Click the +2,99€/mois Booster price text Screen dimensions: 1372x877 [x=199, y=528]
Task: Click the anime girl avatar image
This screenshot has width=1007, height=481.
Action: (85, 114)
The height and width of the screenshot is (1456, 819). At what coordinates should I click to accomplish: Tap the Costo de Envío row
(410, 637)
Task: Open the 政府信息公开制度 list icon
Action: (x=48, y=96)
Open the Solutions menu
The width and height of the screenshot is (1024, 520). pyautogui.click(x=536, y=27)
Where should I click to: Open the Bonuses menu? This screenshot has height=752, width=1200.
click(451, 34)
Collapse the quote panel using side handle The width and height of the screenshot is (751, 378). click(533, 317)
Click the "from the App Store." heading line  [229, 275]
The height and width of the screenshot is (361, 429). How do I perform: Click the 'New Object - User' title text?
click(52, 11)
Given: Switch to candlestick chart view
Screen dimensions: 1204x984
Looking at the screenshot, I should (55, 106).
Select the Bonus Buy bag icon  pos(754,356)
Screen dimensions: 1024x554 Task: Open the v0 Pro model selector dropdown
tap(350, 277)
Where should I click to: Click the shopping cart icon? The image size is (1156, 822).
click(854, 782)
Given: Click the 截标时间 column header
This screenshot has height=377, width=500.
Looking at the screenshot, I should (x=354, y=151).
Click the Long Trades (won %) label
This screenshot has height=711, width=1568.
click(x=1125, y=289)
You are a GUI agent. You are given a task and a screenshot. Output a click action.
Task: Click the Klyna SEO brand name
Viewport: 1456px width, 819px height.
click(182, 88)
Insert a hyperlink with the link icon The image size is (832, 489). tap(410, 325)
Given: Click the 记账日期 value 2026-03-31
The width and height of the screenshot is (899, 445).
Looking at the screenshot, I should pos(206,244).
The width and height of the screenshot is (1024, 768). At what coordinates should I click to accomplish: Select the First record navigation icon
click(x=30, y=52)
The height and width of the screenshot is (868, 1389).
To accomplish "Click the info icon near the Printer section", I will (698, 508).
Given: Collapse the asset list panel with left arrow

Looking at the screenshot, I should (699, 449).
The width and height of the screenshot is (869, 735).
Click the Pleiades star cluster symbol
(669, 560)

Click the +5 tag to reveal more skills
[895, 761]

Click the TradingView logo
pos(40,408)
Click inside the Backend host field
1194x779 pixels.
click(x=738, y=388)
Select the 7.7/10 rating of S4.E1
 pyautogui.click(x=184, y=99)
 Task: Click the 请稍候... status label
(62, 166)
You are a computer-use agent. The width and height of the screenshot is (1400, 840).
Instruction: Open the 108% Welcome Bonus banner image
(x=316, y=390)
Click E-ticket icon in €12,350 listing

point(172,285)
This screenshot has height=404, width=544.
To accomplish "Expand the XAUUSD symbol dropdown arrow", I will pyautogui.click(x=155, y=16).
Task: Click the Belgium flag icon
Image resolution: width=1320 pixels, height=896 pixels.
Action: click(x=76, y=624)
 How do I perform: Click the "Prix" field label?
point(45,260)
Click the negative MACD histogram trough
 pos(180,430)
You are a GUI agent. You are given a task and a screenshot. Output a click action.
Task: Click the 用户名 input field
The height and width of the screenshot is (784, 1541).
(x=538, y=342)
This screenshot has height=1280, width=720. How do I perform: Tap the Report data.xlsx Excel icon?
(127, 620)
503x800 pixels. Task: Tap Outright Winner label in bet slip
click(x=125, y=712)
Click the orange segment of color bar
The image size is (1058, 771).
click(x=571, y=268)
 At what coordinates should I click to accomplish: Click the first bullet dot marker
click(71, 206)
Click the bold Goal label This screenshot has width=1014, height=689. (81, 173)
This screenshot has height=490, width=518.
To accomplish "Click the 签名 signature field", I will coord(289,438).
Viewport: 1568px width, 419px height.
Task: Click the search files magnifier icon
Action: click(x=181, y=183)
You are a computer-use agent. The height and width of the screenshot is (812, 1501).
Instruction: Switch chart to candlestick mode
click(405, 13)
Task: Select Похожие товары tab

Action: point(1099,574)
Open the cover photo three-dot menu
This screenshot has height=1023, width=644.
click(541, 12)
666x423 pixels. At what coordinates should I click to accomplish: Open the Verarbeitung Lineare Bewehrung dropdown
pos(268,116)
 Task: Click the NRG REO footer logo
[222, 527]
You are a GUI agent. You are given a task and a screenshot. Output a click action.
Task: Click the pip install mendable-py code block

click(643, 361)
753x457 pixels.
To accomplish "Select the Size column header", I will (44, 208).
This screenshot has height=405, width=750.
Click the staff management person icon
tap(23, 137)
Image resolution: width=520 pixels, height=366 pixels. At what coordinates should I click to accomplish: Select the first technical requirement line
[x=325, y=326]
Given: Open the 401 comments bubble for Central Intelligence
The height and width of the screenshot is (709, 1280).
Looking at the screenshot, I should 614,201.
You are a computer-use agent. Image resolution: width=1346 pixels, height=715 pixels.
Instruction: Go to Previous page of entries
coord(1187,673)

....

▶ GOAL OF THE EXERCISE: Within the data above, the span starting at the line containing "The width and height of the screenshot is (869, 735)." and ending at the line containing "You are a computer-use agent. The width" is to be retyped exactly, with no other lines.

▶ OUTPUT:
The width and height of the screenshot is (869, 735).
Click the Pleiades star cluster symbol
(669, 560)

Click the +5 tag to reveal more skills
[895, 761]

Click the TradingView logo
pos(40,408)
Click inside the Backend host field
1194x779 pixels.
click(x=738, y=388)
Select the 7.7/10 rating of S4.E1
 pyautogui.click(x=184, y=99)
 Task: Click the 请稍候... status label
(62, 166)
You are a computer-use agent. The width and height of the screenshot is (1400, 840).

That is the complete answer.